その横顔を見上げるシーナの瞳もまた、静かな輝きを湛えていた。
「それで、俺は置いてけぼりかい?」
「はは、まさか。何て言ってあなたを誘おうか、考えていたところよ」
「……そうこなくっちゃ」
シーナが笑顔で差し出した手を、アリアも力強く握り返す。
「――まこと、お父上に瓜二つですな」
突然掛けられた声に振りむくと、そこにはモウブレーとチェンバースが立っていた。
「監獄島に行って、何ができる?」
モウブレーの問いに、シーナは負けん気たっぷりに答える。
「何もできないかも知れないし、何かできることがあるかも知れない。それを確かめに行くんです」
「シーナよ、お前は生まれも育ちも覚えていないと言っていたが……そのギャンブラー精神、確実にノルズヴァンの血が入っているぞ」
モウブレーはそう言って、心底嬉しそうな笑みを浮かべた。
「恩知らずな真似を、お許しください」
「いいえ、お嬢様。ハナから止められるとは思っておりませんよ。何せ、あの方の血を引かれているのですからね」
誇らしげに頷いて、何やら感じ入っている様子のモウブレーの隣で、チェンバースが困ったように笑っている。
「私の弓をお渡ししようと思ったのですが、すでに業物をお持ちのようですね」
「はは、私のじゃないんですけど。勝手に拝借してきちゃって……」
「よい弓です。大事にされてください、弓は必ず応えてくれます」
チェンバースがアリアの手を取り、祈るように優しく包み込んだ。チェンバースの手は、歴戦の弓取りらしく、硬いマメができているものの、白く美しく、そして暖かかった。
「監獄島は超一級の極悪人、重罪犯が収容される場所だけあって、看守も強者揃いと聞いています。お嬢様、どうかご無事で……」
「我々も準備ができ次第、後を追います。スコール殿がいれば問題ないでしょうが、とりあえず腕利きを付けましょう。ウチの傭兵団で……そうですな、12番目の腕利きですよ」
モウブレーは皮肉っぽい眼差しでシーナを見る。
「よかった。俺はてっきり20番目くらいだと思ってたから」
早朝、アリアたちはオダリアの南門にて、旅立ちのときを迎えていた。
暁闇を引き裂く朝日に目を細めるアリアは、白のブラウスの上から黒のベスト、赤のケープコートを羽織り、下はベージュのホットパンツに黒のタイツ、茶のブーツという出で立ちである。

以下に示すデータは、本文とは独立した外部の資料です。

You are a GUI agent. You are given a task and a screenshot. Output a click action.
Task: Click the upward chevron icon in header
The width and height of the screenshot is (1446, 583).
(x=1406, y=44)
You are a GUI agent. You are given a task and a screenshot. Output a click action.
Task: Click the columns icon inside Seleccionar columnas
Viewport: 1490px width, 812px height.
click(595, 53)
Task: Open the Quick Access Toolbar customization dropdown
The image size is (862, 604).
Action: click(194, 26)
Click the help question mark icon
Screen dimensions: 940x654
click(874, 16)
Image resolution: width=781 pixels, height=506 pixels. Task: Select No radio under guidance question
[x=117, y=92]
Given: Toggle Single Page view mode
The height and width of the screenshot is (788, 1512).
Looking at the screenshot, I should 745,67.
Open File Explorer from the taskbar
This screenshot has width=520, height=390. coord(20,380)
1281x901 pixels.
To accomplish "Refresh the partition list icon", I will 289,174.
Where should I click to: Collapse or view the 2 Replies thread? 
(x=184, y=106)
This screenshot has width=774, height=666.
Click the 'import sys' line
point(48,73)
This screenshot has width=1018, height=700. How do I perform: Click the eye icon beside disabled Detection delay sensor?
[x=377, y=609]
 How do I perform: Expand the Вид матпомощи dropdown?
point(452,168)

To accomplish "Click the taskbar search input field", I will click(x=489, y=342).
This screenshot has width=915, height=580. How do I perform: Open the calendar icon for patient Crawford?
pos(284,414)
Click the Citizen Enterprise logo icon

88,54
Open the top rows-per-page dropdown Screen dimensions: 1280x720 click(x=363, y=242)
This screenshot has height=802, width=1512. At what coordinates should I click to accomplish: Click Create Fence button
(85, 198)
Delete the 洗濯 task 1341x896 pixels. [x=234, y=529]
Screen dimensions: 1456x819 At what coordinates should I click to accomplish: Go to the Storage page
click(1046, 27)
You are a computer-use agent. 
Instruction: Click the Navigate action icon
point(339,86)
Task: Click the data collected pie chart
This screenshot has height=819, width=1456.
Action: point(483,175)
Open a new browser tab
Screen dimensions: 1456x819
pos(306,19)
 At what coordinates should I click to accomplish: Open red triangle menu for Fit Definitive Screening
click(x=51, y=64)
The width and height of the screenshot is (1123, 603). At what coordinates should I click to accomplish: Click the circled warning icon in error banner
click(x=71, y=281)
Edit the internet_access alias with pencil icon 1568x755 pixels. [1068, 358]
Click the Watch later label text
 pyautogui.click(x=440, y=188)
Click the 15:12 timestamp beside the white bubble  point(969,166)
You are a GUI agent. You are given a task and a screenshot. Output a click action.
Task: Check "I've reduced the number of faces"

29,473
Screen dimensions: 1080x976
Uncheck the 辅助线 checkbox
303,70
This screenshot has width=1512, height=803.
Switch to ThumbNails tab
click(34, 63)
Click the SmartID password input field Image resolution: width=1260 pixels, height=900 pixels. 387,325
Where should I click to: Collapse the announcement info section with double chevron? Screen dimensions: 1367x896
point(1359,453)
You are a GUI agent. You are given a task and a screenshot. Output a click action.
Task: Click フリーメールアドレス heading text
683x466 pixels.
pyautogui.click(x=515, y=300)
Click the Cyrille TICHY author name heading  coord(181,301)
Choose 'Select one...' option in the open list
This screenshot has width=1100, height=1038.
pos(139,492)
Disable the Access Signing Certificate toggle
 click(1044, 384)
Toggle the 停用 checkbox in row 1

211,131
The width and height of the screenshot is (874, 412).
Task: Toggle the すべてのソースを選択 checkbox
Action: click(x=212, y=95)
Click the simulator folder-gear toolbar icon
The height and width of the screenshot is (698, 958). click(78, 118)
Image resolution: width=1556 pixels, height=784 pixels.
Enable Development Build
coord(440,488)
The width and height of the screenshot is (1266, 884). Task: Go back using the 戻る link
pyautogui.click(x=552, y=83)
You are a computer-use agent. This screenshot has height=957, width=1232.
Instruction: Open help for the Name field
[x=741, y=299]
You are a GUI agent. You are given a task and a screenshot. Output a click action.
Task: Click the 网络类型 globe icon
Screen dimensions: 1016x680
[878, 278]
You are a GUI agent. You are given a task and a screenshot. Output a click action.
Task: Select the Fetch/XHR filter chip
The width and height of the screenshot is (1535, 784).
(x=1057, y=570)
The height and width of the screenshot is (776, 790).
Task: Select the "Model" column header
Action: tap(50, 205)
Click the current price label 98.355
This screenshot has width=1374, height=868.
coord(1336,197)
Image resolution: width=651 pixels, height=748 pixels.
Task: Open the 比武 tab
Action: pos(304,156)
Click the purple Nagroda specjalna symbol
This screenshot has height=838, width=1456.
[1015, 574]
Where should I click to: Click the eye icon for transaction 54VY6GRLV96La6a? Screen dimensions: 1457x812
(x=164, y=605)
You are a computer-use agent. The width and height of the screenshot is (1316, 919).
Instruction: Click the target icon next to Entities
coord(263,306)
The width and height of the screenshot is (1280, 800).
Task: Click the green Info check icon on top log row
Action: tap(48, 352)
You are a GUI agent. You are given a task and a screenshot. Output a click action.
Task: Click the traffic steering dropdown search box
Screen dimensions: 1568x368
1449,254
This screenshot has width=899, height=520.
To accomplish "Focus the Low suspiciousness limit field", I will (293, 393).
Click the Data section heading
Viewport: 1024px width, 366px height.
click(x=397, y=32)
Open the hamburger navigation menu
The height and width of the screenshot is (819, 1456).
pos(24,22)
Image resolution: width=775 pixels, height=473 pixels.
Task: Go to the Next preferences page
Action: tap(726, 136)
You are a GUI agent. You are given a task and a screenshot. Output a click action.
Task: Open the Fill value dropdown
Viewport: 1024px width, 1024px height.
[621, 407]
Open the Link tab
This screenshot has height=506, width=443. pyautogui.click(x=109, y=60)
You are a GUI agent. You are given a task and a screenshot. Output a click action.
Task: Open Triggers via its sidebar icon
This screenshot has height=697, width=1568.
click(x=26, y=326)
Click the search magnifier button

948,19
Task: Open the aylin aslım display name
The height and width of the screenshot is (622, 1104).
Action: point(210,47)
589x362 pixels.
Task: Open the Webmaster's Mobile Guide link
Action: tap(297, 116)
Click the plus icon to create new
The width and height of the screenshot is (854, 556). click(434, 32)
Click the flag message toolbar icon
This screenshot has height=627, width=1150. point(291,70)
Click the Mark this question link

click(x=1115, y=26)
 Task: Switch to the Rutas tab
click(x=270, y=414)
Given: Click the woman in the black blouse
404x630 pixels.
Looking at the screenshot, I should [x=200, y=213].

すべてチェンバースの見立てた衣装で、洗練された雰囲気はより引き立てられ、とくに強調された脚線美が目を引いていた。
「どうしたの、シーナ。何かついてる?」
「ああいや、何でも。はは」
一方のシーナはというと、いつもの一張羅の上から紺のダスターコートをまとっていた。
街道は朝もやをまとい、樹々に差し込む日光が、夜露に濡れた緑葉の上で跳ね踊って輝いている。
モウブレーが用意してくれた幌馬車に乗り込み、アリア、シーナ、スコールは旅立つ。
見送りはいない。だが、それでよかった。
金獅子亭から南西を見守る、モウブレーとチェンバースの視線を、感じていたから。